What unique skills or assets do you bring to the job?
I am collaborative and collegial. I believe in empowering individuals to achieve their highest potential. My definition of leadership incorporates principles of transformation, motivation, cooperation, respect and evidence-based decision-making. I would like to think of myself as forward-thinking, creative and innovative—as someone who is committed to the profession of social work and its potential for transforming the world.
As a leader in academia, I recognize the critical importance of shared governance and put it into practice in all my endeavors. As a former practitioner and administrator of social service agencies, and in my current work as an educator/researcher, I understand how faculty play an integral role in influencing the profession, as well as our responsibility as a school of social work to the wider community.
What are the School’s greatest assets?
This year, the School of Social Work will celebrate its 70th anniversary. Over the last seven decades, the school has not only educated generations of social work practitioners and scholars, but has significantly impacted the communities we serve. Our faculty is nationally and globally renowned for scholarship and pedagogy and has made critical contributions to the profession. The faculty members, administrators and staff are deeply committed to the School. Their passion, skills and values are what makes our School so revered. I would say one of our most important attributes is our student-centered operating philosophy and responsiveness to student needs.

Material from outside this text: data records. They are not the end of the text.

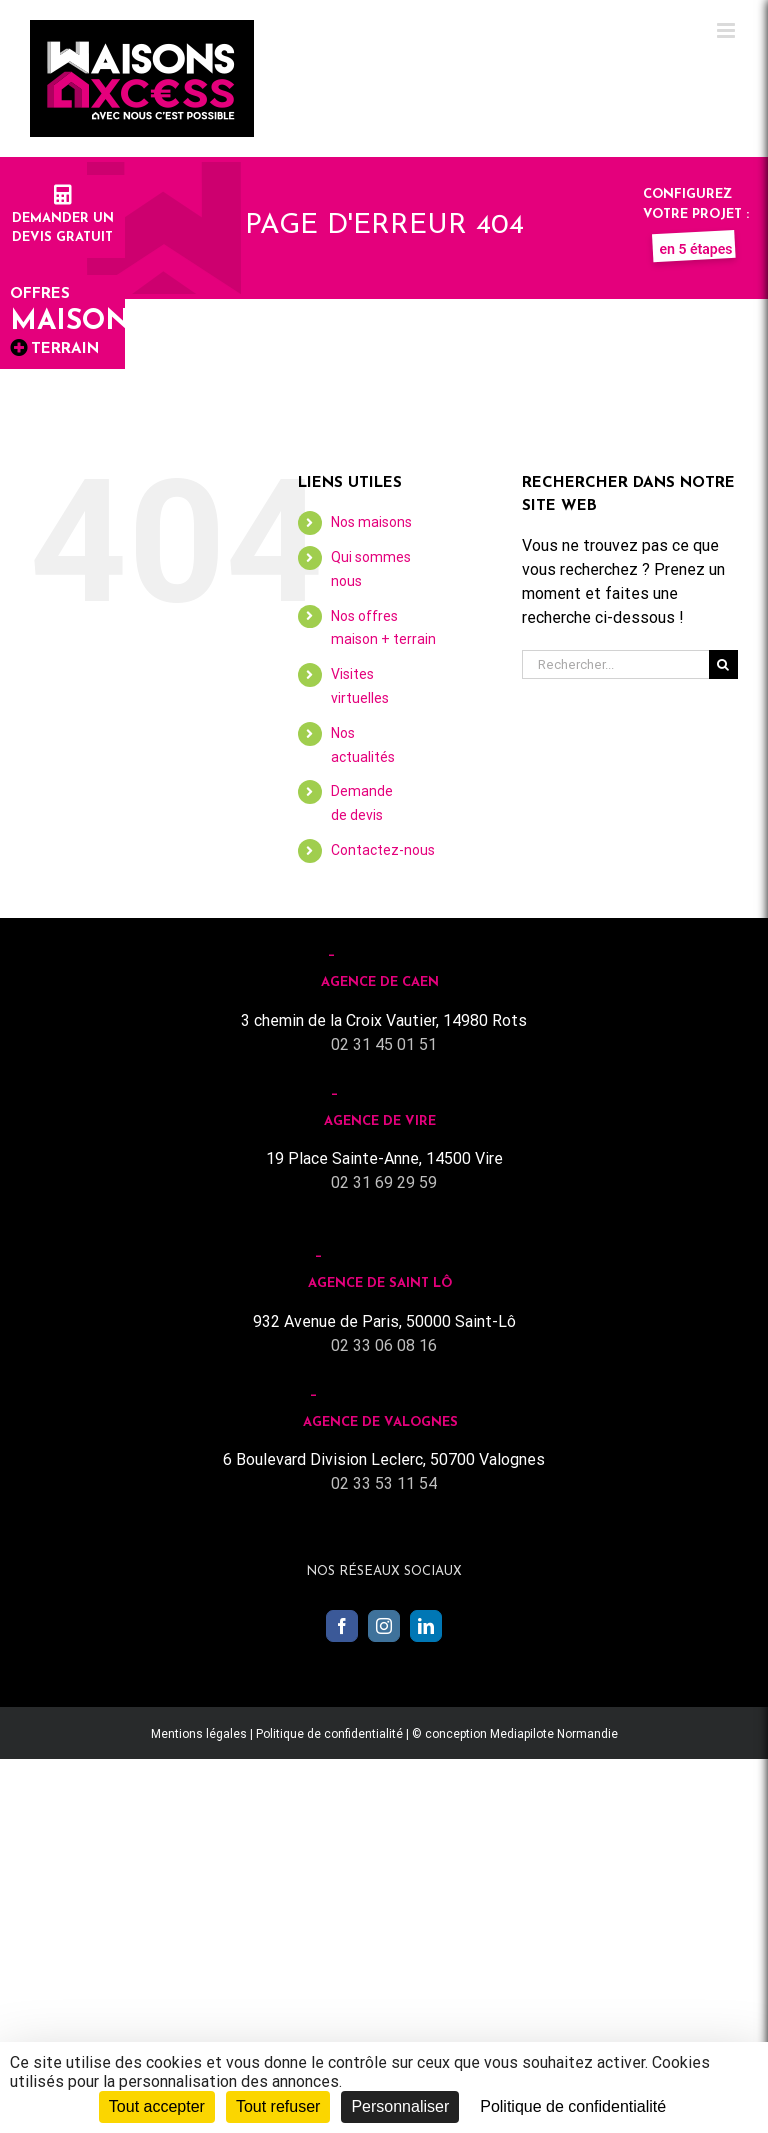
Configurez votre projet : (696, 214)
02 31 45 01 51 (384, 1044)
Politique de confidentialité (329, 1734)
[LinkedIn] (426, 1626)
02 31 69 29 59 (384, 1182)
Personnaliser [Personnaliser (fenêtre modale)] (400, 2106)
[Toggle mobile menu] (727, 30)
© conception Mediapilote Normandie (515, 1734)
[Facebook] (342, 1626)
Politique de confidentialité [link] (573, 2106)
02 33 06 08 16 (384, 1345)
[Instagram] (384, 1626)
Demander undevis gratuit (63, 218)
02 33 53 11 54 (384, 1483)
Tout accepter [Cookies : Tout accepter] (157, 2106)
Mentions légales (199, 1734)
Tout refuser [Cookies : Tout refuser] (278, 2106)
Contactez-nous (383, 850)
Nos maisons (371, 522)
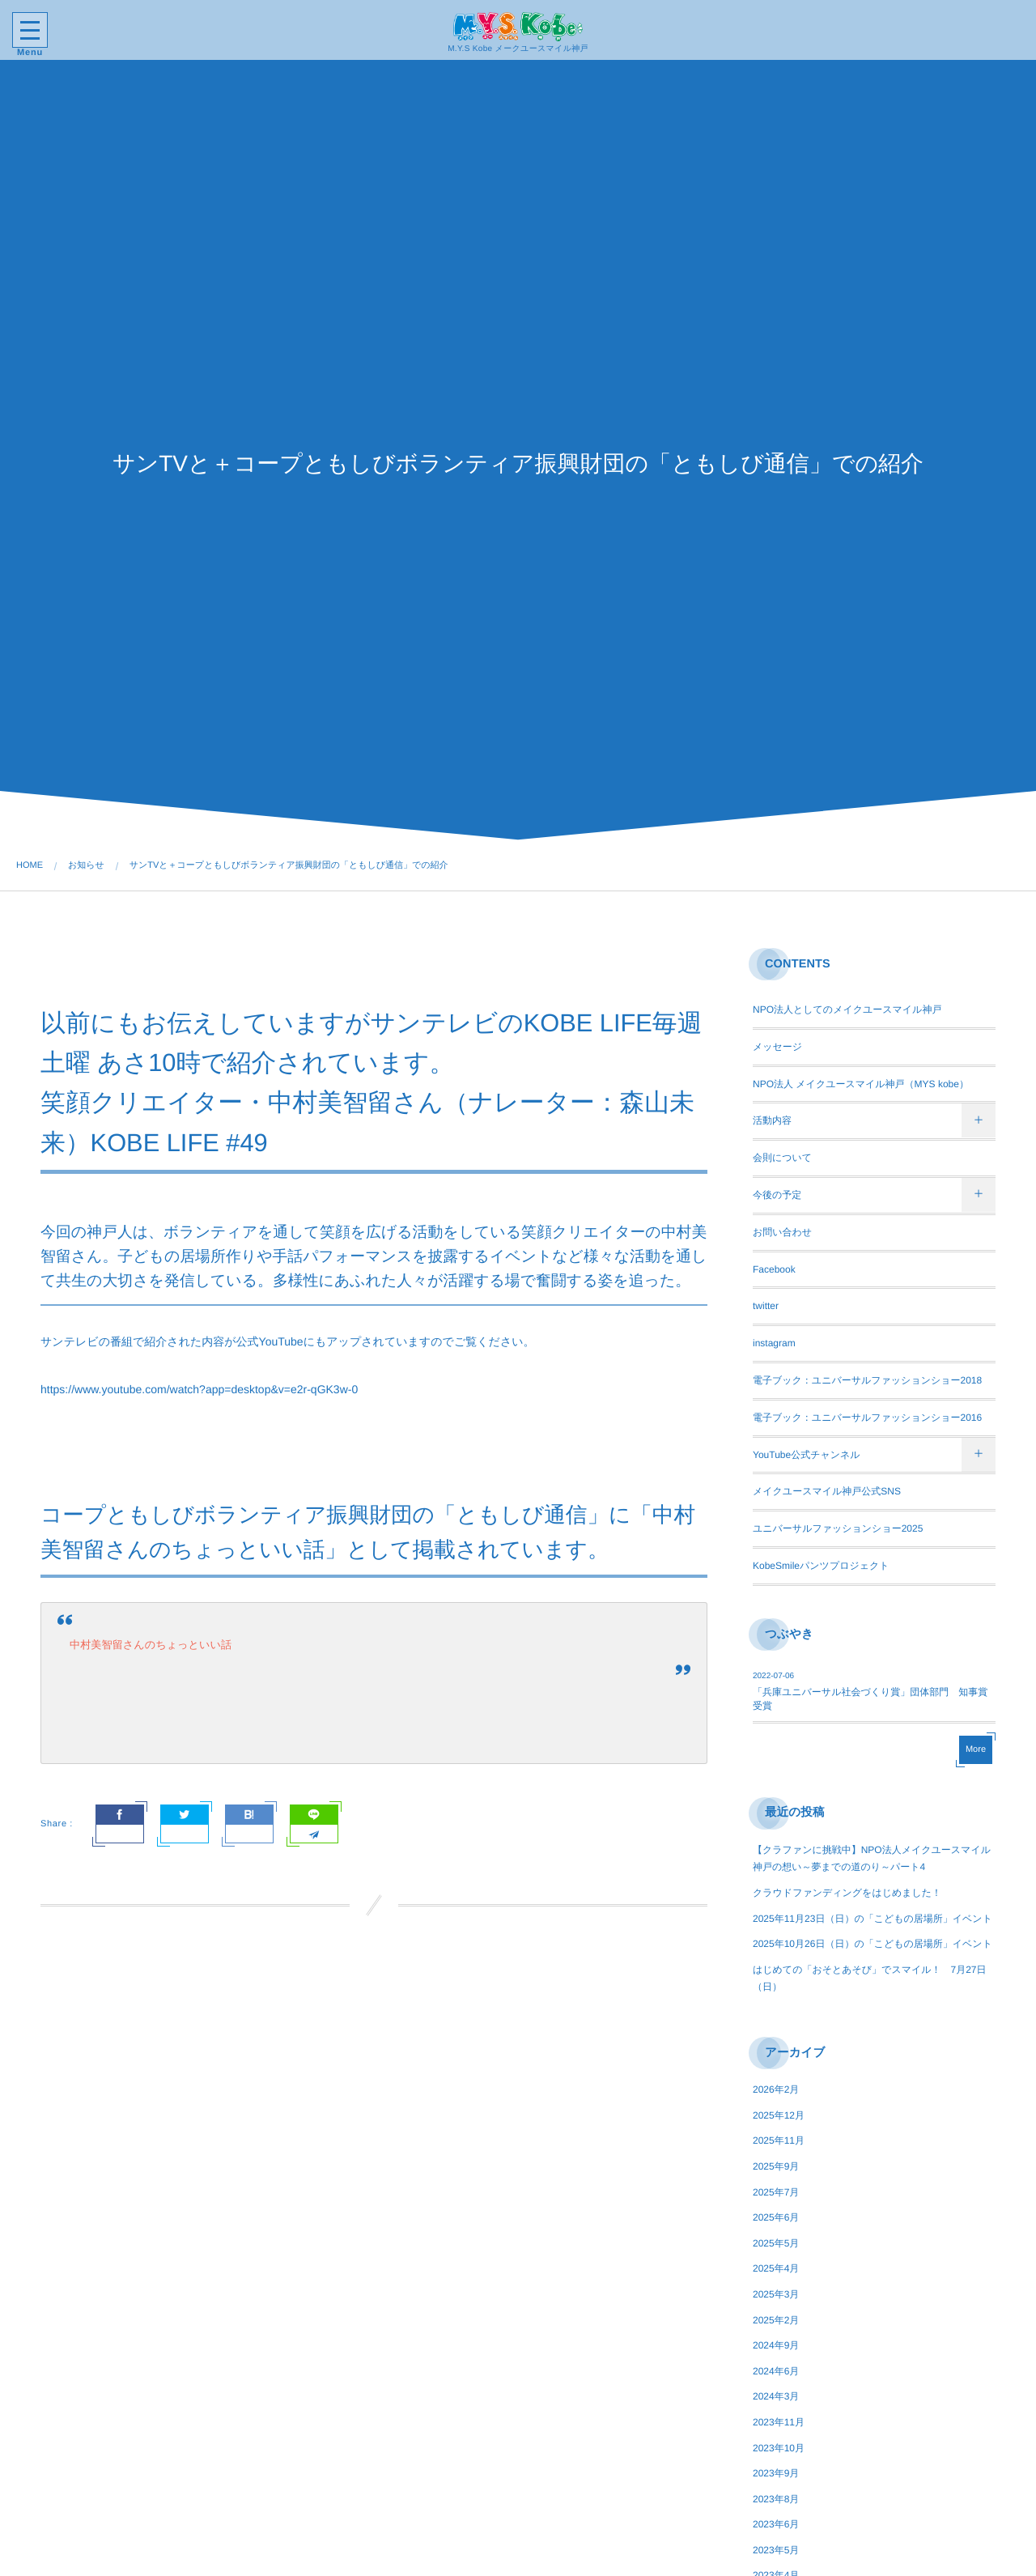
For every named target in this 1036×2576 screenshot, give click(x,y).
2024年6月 (776, 2371)
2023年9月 (776, 2473)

Finally, our alumni have made us proud—not only do they serve effectively and advocate for social justice, but they often return to the School as recruiters, field supervisors, faculty field liaisons, adjunct faculty and administrators.
What inspired you to pursue a career in academia?
I began my career as a social worker in a senior center. In working with older adults, I quickly recognized the importance of engagement, community organizing, social justice and advocacy. As I progressed in my professional career, I had the opportunity to work with individuals, families and groups from marginalized and under-resourced communities. This raised my consciousness regarding the need for evidence-based practices, engaging in social policy analysis, capacity-based assessments, employing a human rights framework for practice and the resource challenges faced by social work agencies. As an administrator in social work agencies, I was introduced to field departments of social work programs and faculty researchers. I quickly understood the need for collaboration between our field and academia in order to innovate the discipline and prepare impactful social workers. These experiences and an opportunity to teach in a social work program inspired me to pursue a career in academia. I would say that my journey in academia has truly helped me realize my vision of synergistic, symbiotic and meaningful partnerships between a school of social work and the wider community.